ZEE JLF@The British Library
Daljit Nagra and Guillermo Rodríguez in conversation with Arundhathi Subramaniam
Acclaimed British-Punjabi poet Daljit Nagra read from his work and spoke about the puzzles of identity and cultural hyphenations in his writing. Nagra’s 2013 work Ramayana is part of a truly personal journey; a way to understand his parents’ value system and the traditional Indian value system as a whole, including the negative and positive aspects of family loyalty. He said he had emerged from the process with a greater knowledge and respect for Indian traditions, and a new epic poem that he described as a ‘Frankenstein’s Monster’ – energetic, racy, exuberant, funny.
Nagra cited this as an example of hyphenation: between old and new, engaging contemporary language in re-telling the most ancient of stories.
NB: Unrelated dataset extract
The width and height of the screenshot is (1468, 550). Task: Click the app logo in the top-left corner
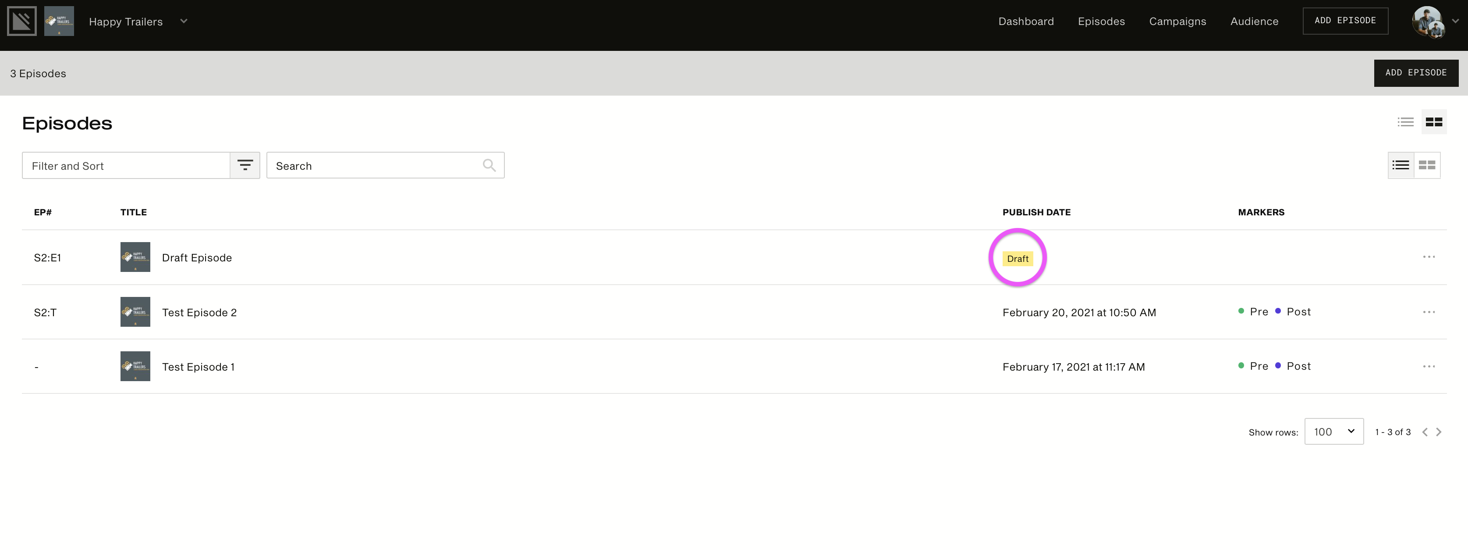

His focus encompasses both high and low culture, academic thought and folktales, to form a world-view that is anthropological in its broadest sense. British Museum, his new collection of poems, is a further example of this: a celebration of the cultural impact of uneducated Indians, who introduced England to Indian food and corner shops, as seen through the eyes of the son of Punjabi immigrants, with a white wife and two daughters.
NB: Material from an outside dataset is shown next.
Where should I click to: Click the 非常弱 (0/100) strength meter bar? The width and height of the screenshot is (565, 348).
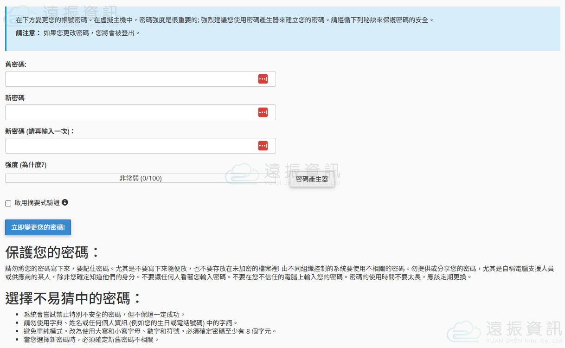141,178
Guillermo Rodríguez, author of When Mirrors Are Windows: A View of A.K. Ramanujan’s Poetics, examined the legacy of the late Ramanujan, whose profound and prolific output has influenced the literary instincts of generations of Indian readers and academics. Rodriguez’ ‘worthy tome’ pulls together both his published and unpublished work. For Rodriguez, Ramanujan’s most important contribution was to render an unknown tradition – South Indian texts – into English, so it could be discovered and appreciated by Western as well as Indian society. His lasting impact lies in his willingness to see literature and poetry as a network, made of mirrors and glass, which reflects for outsiders and refracts for insiders.